Despite occasionally violent protests outside, the City Council voted Thursday in favor of demolishing some 4,500 public housing units, a milestone in the city's effort to balance its heritage and its hurricane rebuilding efforts.
The unanimous vote to permit the federal government to tear down four public housing developments - a critical moment in a protracted fight between the U.S. Department of Housing and Urban Development and residents, activists and preservationists - followed hours of debate and periodic clashes in the street.
Police used chemical spray and stun guns as dozens of protesters tried to force their way into the packed City Council chamber. One woman was sprayed and dragged from the gates. Emergency workers took her away on a stretcher.

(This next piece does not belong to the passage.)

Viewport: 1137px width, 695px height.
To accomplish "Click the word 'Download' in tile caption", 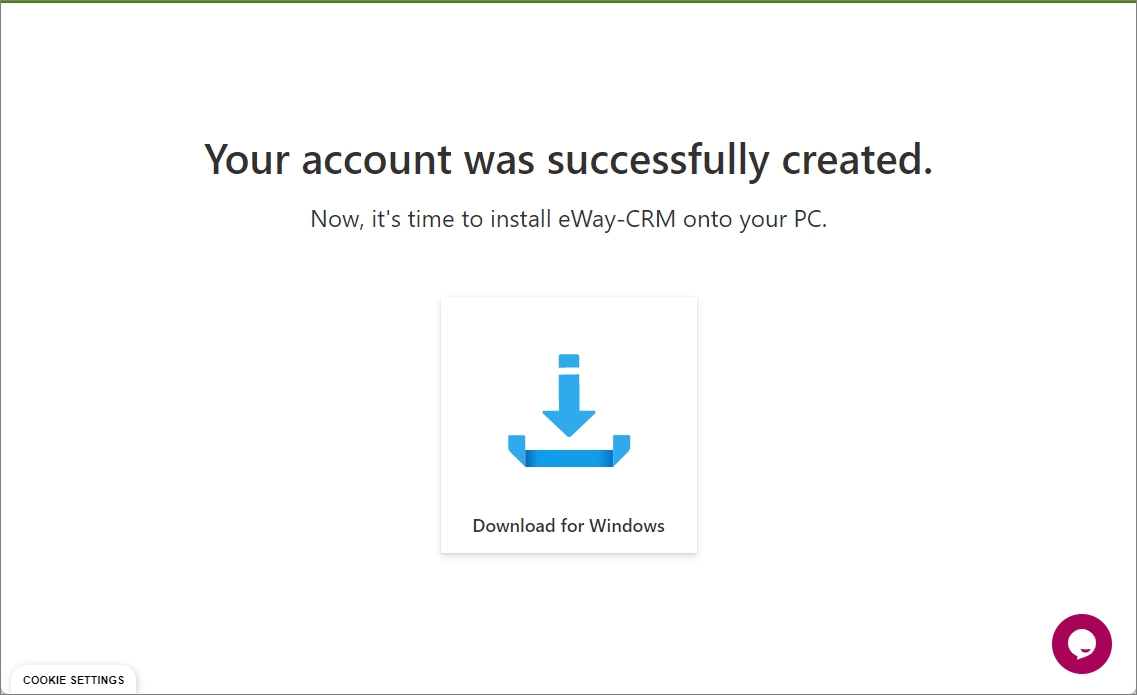I will coord(514,525).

Another woman said she was stunned by officers, and still had what appeared to be a Taser wire hanging from her shirt.
"I was just standing, trying to get into my City Council meeting," said the dazed woman, Kim Ellis, who was taken away in an ambulance.

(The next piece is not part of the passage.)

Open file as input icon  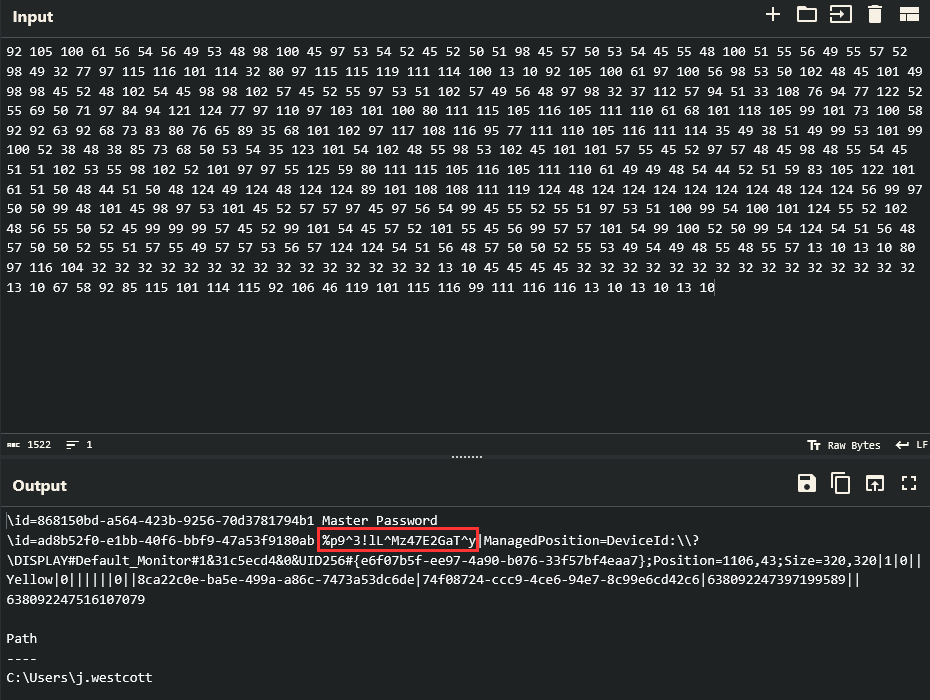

"Is this what democracy looks like?" Bill Quigley, a Loyola University law professor who opposes demolition, said as he held a strand of Taser wire he said had been shot into another of the protesters.
Quigley said he believed the crackdown violated public meetings laws.
Protesters said they pushed against the iron gates that kept them out of the building because the Housing Authority of New Orleans had disproportionately allowed supporters of the demolition to pack the chambers.
After roughly 30 minutes of on-again-off-again struggle to get into the meeting, protesters fell back, continuously chanting with bullhorns. An afternoon storm thinned the demonstrators, some of whom had been waiting since 7 a.m. to enter, and the crowd disappeared altogether shortly after the afternoon vote.
At the peak of the confusion, some 70 protesters were facing about a dozen mounted police and 40 more law enforcement officers on foot.
Details on arrests were not immediately available.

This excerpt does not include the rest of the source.